(GIVEN TASK)
Rewrite the items starting at the line containing "Collapse the MAIN sidebar section" and ending at the line containing "(1249, 477)", swapping "screenshot" for "capture" and keeping everything else the same. Leave the pictures out.

(TASK MATERIAL)
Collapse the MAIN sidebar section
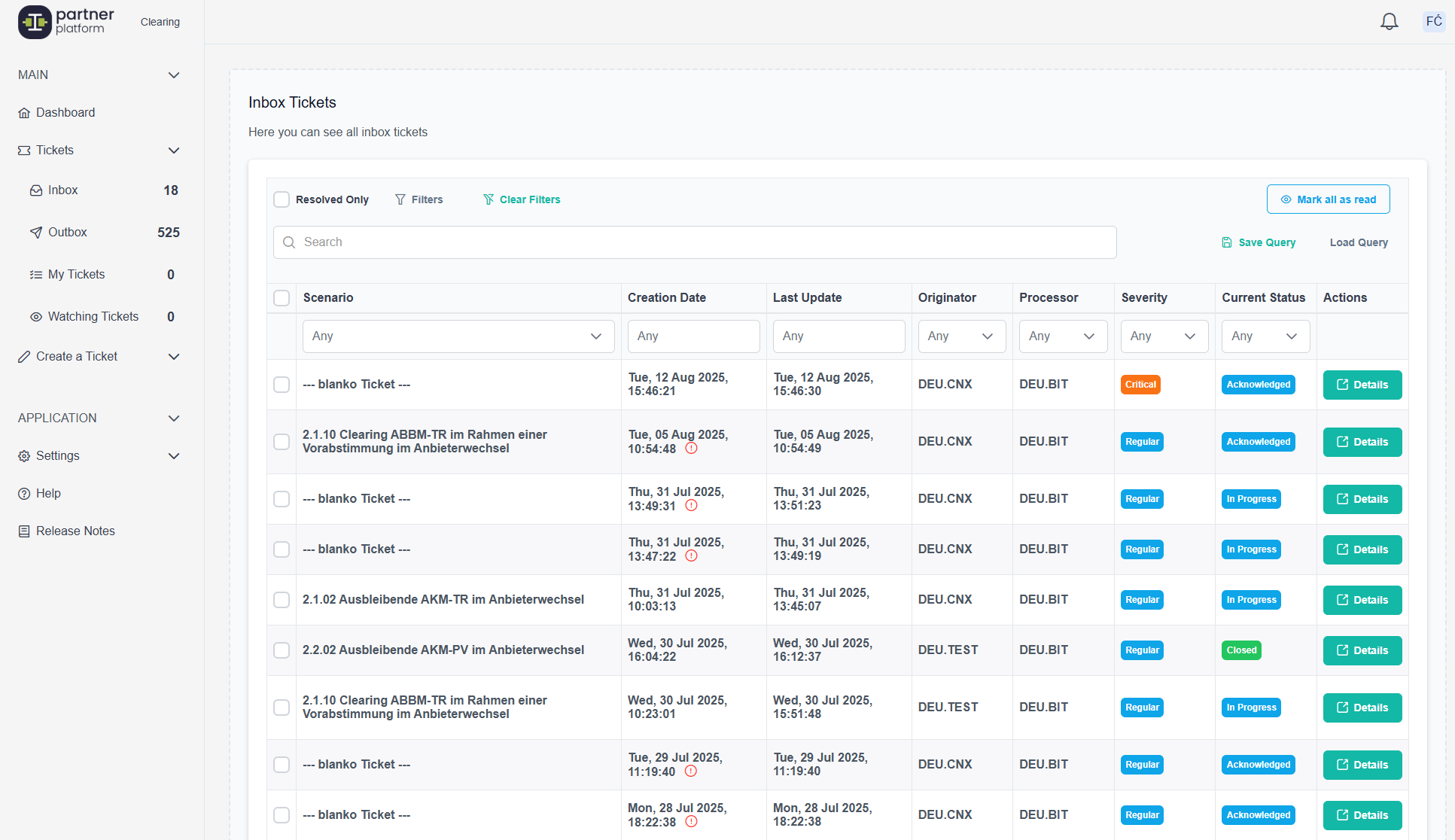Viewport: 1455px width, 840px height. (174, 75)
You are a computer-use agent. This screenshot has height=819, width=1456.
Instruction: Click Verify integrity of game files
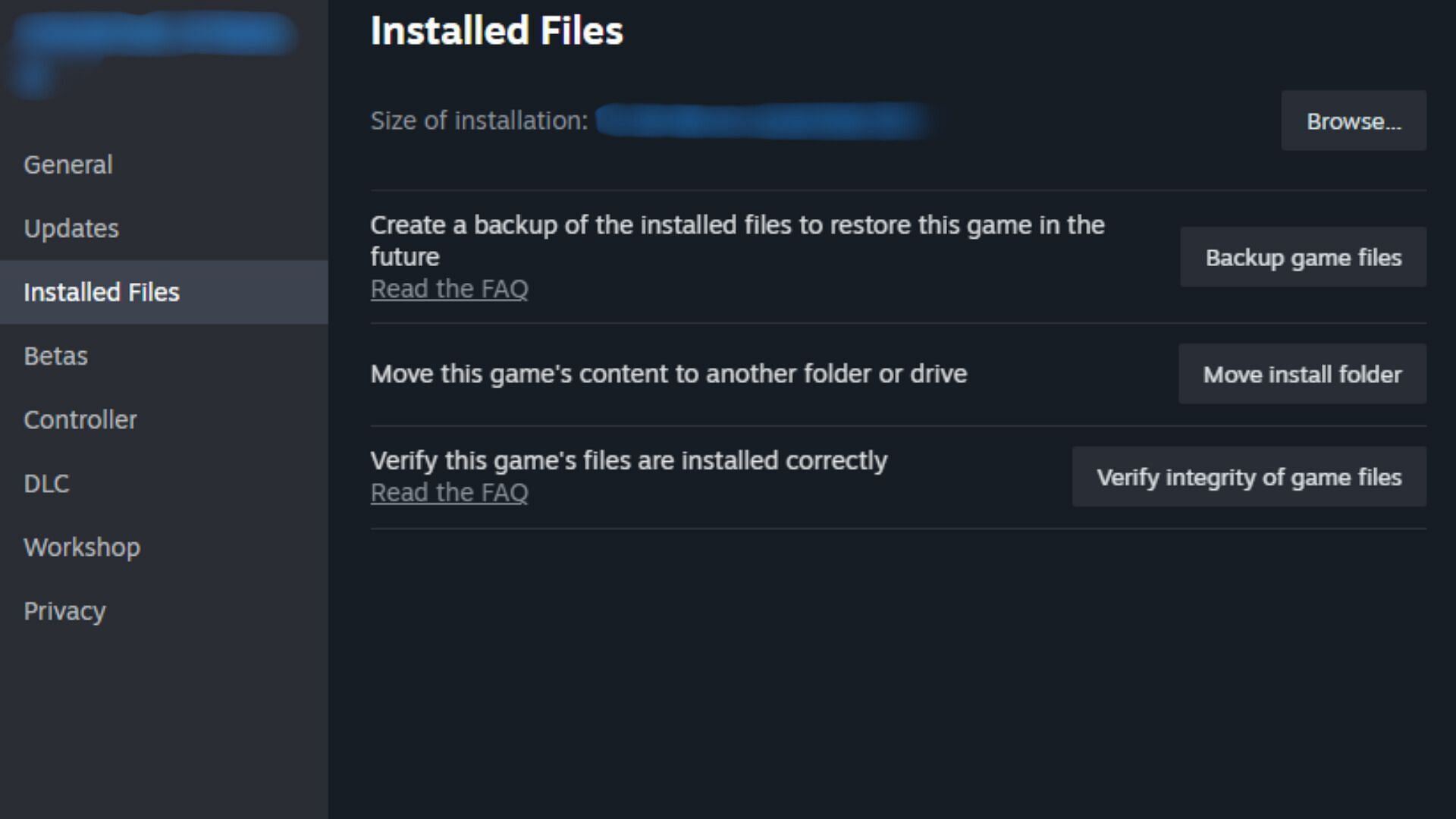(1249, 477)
==
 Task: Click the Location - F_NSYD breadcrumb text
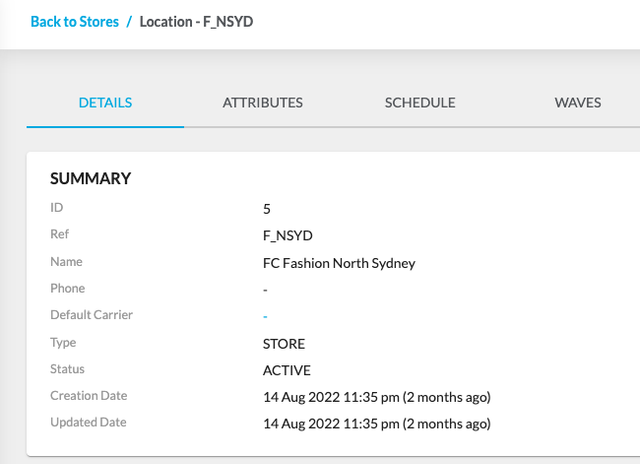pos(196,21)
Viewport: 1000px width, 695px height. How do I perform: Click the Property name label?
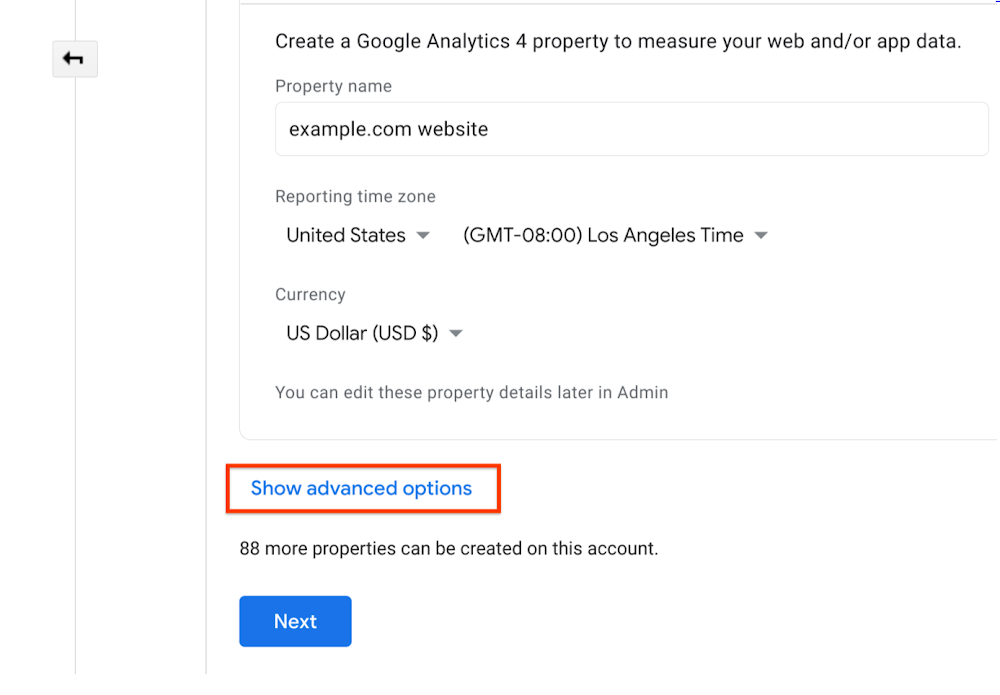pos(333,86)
* * *
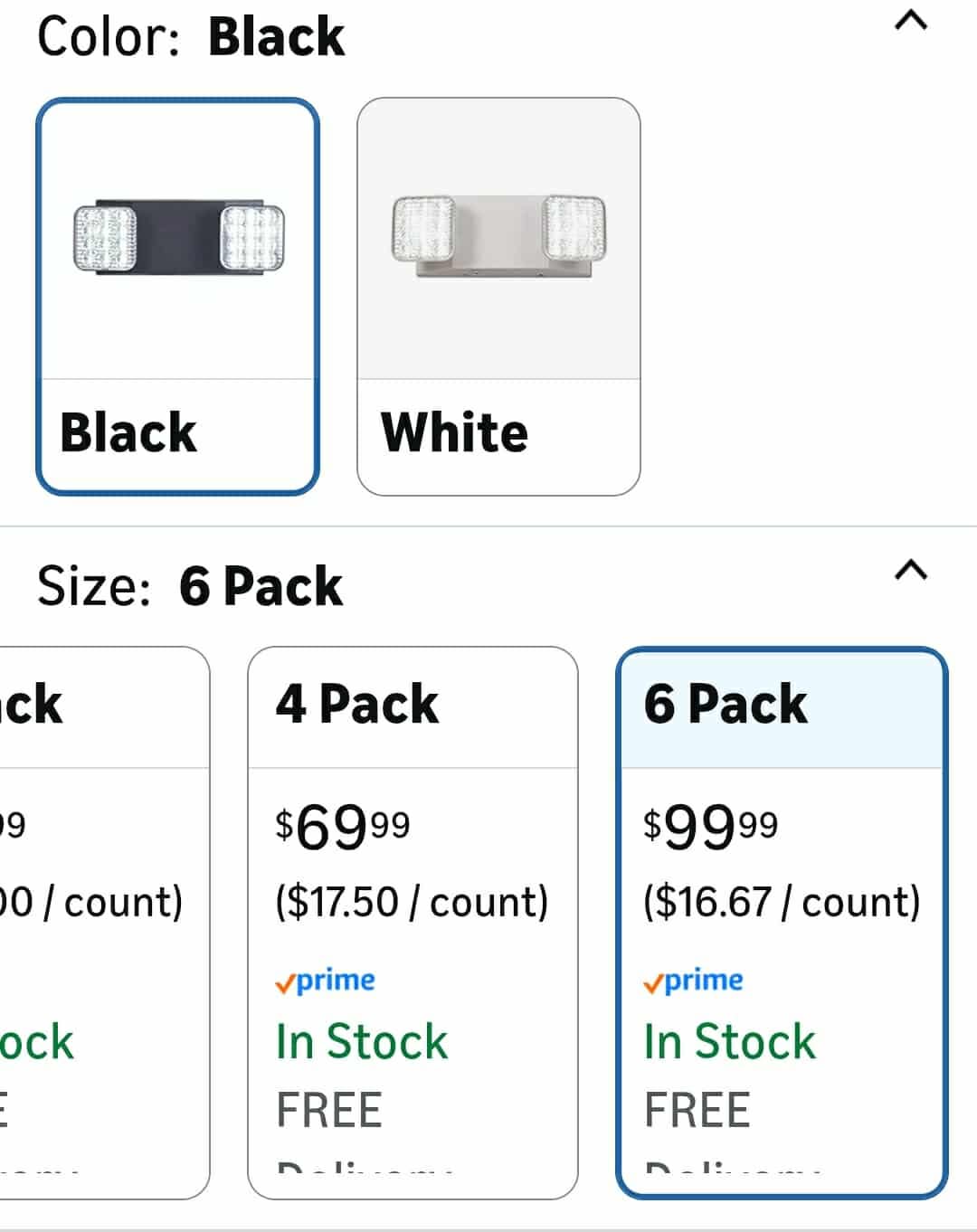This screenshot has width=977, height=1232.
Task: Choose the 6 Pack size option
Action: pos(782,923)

(CORRECT RESPONSE)
Collapse the MAIN sidebar section
Viewport: 1455px width, 840px height. (174, 75)
You are a computer-use agent. This capture has height=819, width=1456.
Instruction: Click Verify integrity of game files
(1249, 477)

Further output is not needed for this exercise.